After pursuing India for several years Walmart finally marked its entry in India through none other than our very own (not anymore!) Flipkart. And at what cost? Precisely $16 billion for a 77% stake in the e-commerce giant! That’s a heavy price for a loss-making company, but then again when in love you do things blindly!
And how did Walmart’s fan at WallStreet react to this decision? Their stock dropped to their lowest intraday price since October 2017, wiping $10bn off its market cap. According to analysts Walmart overpaid its stake in Flipkart.
But Walmart has its own reasons for this move:
According to Walmart CEO and President Doug McMillon, “India is one of the most attractive retail markets in the world, given its size and growth rate,”
And all bets are on its booming e-commerce market (pegged at $38bn in 2017) which is expected to grow to $200 bn by 2027. (So all you e-commerce sellers gear up for a digital revolution soon!)
Currently, e-commerce makes up a mere 4% of our retail market but with the widespread growth of internet and Smartphone’s this trend is likely to change and work in favor of e-commerce.
Walmart’s entry in India’s e-commerce retail space means access to 100 million customers and a direct faceoff with Amazon. So let’s see how world’s largest ever e-commerce deal will affect the e-commerce players in India:
The Benefits for E-commerce Sellers
Increased focus on business models, integration, and scale:
- Business model:
Flipkart’s acquisition will benefit small and medium businesses especially the groceries segment in terms of supply chain efficiency. Speedy deliveries would help perishables and take organized retail forward improving customer service. Just how Walmart appealed to the youth through Jet.com a similar trend is likely to follow here in India. Not only that, Flipkart will be able to harness Walmart’s abilities to manage its internal business processes and create a strategy that works well with the discount retailing business in India.

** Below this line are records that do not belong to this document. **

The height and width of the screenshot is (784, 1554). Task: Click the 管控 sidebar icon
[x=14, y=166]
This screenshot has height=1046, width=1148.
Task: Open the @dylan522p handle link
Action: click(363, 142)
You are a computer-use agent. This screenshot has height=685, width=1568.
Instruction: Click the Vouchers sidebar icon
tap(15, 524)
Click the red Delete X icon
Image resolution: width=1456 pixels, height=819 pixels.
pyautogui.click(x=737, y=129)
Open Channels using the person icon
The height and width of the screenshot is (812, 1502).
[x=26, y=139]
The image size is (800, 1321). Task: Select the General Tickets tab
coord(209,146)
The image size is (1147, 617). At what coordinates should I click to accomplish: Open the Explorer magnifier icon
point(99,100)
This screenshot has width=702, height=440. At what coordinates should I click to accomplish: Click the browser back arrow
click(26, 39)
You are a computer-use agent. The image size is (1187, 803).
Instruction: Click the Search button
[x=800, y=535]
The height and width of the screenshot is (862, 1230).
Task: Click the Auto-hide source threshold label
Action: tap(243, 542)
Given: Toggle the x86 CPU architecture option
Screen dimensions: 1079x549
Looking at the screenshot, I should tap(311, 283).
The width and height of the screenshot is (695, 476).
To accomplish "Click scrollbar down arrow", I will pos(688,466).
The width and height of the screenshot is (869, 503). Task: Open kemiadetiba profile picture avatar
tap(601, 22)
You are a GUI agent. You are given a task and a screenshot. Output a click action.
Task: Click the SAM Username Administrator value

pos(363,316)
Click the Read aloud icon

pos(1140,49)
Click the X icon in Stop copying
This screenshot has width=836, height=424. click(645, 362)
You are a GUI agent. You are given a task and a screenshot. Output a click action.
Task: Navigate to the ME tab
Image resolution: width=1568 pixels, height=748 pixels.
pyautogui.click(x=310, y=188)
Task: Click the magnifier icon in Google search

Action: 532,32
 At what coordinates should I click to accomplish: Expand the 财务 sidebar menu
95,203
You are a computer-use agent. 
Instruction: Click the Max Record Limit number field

With Walmart stepping in, low prices will follow suit, this, in turn, will provide higher purchase volumes and lead to economies of scale which will further reduce prices. As per Walmart’s experience of leveraging large purchase volumes for greater control over suppliers would help contribute to efficient returns management and promotional spending.
Walmart’s relation with suppliers is always collaborative and its practice of sharing data related to sales, geography forecasting and shopping helps manage, offer and deliver a good cost efficient and revenue generating product mix. This acquisition will bring about an improvement in Flipkart’s current supply chain, data analytics and the seller management process.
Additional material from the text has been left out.